Question 5. - #6.  Different compounds condense into droplets at different levels in the jovian atmosphere.  These compounds have different colors (see Figure 11.6).  The proximity of these levels to the surface allows us to see them and gives rise to the colorful structures in the atmosphere that we see.
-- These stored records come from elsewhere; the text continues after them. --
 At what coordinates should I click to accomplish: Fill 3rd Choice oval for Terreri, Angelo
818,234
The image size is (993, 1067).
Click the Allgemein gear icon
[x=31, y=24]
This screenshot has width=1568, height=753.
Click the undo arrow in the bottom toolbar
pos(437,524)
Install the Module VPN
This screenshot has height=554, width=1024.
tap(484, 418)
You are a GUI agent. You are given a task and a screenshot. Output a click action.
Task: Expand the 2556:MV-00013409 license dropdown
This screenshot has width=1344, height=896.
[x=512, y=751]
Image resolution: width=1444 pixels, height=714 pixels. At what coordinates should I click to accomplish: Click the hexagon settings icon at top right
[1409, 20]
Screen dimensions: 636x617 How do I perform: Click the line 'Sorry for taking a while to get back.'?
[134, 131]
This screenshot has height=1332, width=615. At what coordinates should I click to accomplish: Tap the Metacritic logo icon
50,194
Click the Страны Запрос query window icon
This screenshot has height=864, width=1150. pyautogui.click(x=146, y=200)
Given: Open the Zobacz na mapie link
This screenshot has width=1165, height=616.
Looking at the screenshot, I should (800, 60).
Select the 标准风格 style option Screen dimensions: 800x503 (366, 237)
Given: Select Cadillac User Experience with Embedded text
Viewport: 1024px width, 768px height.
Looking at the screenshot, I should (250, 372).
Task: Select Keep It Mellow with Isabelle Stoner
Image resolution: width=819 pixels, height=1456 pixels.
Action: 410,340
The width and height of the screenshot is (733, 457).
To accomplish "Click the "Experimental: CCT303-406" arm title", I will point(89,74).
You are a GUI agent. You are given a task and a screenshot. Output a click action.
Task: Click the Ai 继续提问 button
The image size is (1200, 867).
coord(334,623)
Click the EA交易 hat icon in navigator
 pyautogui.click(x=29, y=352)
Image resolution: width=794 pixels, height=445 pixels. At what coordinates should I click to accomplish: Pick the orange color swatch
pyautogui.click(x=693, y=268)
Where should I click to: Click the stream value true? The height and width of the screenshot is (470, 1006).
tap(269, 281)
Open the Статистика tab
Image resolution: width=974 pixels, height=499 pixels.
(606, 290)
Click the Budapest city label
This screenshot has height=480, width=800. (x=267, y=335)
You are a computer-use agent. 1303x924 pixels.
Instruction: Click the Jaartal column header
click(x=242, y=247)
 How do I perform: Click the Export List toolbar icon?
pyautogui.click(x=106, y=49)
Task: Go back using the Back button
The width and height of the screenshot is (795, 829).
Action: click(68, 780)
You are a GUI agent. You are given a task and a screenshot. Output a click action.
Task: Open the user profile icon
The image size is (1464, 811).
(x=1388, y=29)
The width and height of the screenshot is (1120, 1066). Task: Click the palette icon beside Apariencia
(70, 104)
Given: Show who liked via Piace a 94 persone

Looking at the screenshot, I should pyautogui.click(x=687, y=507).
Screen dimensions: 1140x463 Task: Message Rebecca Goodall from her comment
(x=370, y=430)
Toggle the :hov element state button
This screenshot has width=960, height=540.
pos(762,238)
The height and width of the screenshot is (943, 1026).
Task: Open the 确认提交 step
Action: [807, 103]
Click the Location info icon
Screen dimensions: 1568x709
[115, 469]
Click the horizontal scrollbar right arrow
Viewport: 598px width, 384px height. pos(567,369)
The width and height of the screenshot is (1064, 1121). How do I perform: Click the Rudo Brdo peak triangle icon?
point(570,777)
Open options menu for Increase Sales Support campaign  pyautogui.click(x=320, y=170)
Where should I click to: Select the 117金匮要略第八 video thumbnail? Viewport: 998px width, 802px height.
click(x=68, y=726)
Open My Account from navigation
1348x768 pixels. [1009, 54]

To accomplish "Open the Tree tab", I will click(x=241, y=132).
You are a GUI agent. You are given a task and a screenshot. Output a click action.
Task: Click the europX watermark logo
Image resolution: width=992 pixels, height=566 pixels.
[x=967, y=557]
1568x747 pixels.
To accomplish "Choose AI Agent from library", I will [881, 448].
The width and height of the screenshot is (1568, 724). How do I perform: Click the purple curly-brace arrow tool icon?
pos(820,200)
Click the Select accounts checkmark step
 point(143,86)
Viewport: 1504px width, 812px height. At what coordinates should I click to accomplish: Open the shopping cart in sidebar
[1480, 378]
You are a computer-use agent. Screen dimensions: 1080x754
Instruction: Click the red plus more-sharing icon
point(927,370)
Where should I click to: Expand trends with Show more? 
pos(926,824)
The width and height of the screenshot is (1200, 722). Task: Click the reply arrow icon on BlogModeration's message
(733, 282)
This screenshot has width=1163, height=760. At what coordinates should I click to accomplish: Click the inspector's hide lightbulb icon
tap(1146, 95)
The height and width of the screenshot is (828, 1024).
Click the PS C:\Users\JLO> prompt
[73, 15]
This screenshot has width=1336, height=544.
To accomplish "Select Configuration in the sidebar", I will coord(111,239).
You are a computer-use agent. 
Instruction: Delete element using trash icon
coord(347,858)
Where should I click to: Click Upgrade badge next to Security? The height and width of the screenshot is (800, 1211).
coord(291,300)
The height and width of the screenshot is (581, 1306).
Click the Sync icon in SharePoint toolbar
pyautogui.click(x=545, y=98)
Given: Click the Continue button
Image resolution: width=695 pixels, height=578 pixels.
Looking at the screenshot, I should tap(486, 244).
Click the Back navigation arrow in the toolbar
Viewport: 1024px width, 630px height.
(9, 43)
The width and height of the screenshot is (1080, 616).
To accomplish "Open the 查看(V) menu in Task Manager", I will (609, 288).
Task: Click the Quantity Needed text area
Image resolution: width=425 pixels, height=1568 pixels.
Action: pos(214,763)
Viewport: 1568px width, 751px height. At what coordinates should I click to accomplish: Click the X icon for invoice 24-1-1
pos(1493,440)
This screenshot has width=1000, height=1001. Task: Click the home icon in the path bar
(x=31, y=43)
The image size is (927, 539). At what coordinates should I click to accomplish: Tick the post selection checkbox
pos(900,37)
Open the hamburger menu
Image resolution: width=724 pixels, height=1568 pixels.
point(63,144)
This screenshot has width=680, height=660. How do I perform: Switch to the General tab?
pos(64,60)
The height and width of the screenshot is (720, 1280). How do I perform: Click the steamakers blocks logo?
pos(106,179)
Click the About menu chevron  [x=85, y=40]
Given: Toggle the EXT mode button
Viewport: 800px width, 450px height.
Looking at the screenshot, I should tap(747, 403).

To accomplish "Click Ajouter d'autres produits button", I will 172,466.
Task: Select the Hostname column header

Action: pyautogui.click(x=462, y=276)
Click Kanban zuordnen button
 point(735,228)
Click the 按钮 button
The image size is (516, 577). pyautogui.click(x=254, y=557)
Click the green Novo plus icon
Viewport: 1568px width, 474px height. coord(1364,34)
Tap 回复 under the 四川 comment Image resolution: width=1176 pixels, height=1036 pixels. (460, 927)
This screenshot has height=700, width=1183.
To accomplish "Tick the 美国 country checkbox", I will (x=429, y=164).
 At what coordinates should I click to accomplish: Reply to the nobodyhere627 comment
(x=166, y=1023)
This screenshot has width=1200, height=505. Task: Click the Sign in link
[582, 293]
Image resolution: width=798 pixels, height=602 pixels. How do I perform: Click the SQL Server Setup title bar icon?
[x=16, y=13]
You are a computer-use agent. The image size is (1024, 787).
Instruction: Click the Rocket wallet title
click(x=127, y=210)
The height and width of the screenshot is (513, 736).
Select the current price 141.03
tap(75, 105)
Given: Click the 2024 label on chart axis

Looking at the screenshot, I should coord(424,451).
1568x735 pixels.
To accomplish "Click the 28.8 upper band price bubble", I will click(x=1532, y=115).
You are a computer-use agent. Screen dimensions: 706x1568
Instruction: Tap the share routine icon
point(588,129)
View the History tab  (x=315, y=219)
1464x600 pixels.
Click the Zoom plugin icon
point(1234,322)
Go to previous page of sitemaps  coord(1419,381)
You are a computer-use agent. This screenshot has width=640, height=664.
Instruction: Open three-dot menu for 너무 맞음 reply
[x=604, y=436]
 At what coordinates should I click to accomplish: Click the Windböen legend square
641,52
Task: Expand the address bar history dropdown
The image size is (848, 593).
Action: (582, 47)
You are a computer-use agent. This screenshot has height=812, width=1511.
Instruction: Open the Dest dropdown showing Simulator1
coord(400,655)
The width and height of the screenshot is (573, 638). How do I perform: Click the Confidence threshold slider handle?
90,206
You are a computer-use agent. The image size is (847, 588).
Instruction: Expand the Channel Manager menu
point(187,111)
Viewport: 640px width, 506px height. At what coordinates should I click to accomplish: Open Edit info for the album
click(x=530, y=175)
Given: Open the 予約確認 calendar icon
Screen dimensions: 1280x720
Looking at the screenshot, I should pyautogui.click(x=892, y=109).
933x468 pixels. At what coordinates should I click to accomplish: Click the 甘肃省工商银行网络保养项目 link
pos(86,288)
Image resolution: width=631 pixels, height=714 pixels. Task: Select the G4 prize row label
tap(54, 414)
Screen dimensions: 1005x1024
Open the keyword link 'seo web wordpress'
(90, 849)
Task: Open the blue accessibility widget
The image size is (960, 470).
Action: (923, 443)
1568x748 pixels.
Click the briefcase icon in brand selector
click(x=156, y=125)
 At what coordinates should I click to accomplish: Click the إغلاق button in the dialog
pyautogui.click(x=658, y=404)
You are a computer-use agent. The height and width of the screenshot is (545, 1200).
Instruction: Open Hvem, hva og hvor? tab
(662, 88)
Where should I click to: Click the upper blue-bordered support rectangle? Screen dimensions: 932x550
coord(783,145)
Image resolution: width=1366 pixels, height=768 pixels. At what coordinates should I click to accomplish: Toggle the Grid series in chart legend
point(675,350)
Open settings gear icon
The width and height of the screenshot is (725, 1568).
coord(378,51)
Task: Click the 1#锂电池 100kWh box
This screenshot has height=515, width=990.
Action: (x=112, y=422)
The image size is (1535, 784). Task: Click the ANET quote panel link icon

The same basic thing occurs on Saturn except that this planet has weaker gravity than Jupiter, thus, the colorful layers are spaced further apart and we only see down to the topmost one.  The other two are far enough below it that, by this point, the atmosphere is really too opaque to see them.  On Uranus and Neptune, we see a blue color in the atmosphere because of the absorption of red light by methane.

 

 

Question 6. - #7.  Jupiter has planetwide circulation cells like those on Earth.  The fast rotation of the planet lets these cells form alternating bands of rising and falling air and this produces the famous stripes on the planet.  The Great Red Spot is a long-lived storm on the planet that resembles an enormous hurricane.  Saturn and Neptune’s atmospheric circulation resembles that of Jupiter.  Uranus is different because its 98 degree tilt (making it effectively rotate on its side) produces long-lived (more than 2 decades in length) seasonal effects.

 

Question 7. - #10.  The four Galilean moons resemble a mini Solar System: the inner ones are small and denser compared to the outer ones.  The outer ones, like the jovian planets at their formation, accreted more ice and thus became larger and lower in density.   The two inner satellites, Io and Europa are tidally heated by Jupiter (think of this as a “gravitational flexing”).  This forces the interior of Io to be molten and erupt continuously to the surface, and this keeps the region of Europa under the ice crust liquid.  Io is in an orbital resonance with Europa and Ganymede (see Figure 11.19b) and this forces Io’s orbit to be more elliptical than expected.  In turn, this ellipticity makes it easier for Io to be tidally flexed by Jupiter.

 

Question 8. - 11.  Titan’s atmosphere is mostly nitrogen, like that of Earth, and the pressure is 50-60% greater than that of Earth.  The composition is basically 90% nitrogen and 10% methane, argon, ethane, and other hydrogen compounds.   The methane and ethane in its atmosphere contribute to a greenhouse effect.  The Cassini mission’s radar imaging showed signs of wet surfaces (likely due to liquid methane) and valleys, deserts, plains, etc.

 

Question 9. - #13.  Triton, Neptune’s large moon, is one of the 7 large moons of the Solar System.  It has a thin atmosphere composed primarily of nitrogen and methane.   The most interesting characteristics of the satellite are that it goes around Neptune backwards (compared to how Neptune is spinning) and its orbit has a high inclination (it’s not in Neptune’s equatorial plane).  These two facts indicate almost certainly that this moon was captured gravitationally as it passed near Neptune.

 

Question 10. - #16.   The rings of the jovian planets have to be replenished of particles continuously because the particles that comprise the rings eventually get ground down to dust which, in turn, spirals into the planet.  Thus, majestic ring systems like those of Saturn cannot last forever.

 

Question 11. - #50.  Mass of Io is 8.9 x 10²² kg.  If you lose 1 x 10³ kg of sulfur dioxide to Jupiter’s magnetosphere every second, then in 1 year you would lose 3.2 x 10¹⁰ kg of mass.  In 4.5 x 10⁹ years, you would lose a total of 1.4 x 10²⁰ kg.  This is 0.0016 of the total mass or 0.16% (not a lot).  However, since sulfur dioxide makes up only 1% of Io, that would be 8.9 x 10²⁰ kg of sulfur dioxide.  In that case, in 4.5 billion years you would lose 16% of the total.   At that rate it would take you almost 30 billion years to lose all of this gas.

 

Question 12. - #55.   The radius of Titan is 2575 km and its mass is 1.35 x 10²³ kg .  If the exosphere is 1400 km above the surface, this makes the escape velocity 2.1 km/s.  For hydrogen, the thermal velocity at 200 K is 1.8 km/s.  So, hydrogen is likely to leave Titan relatively rapidly.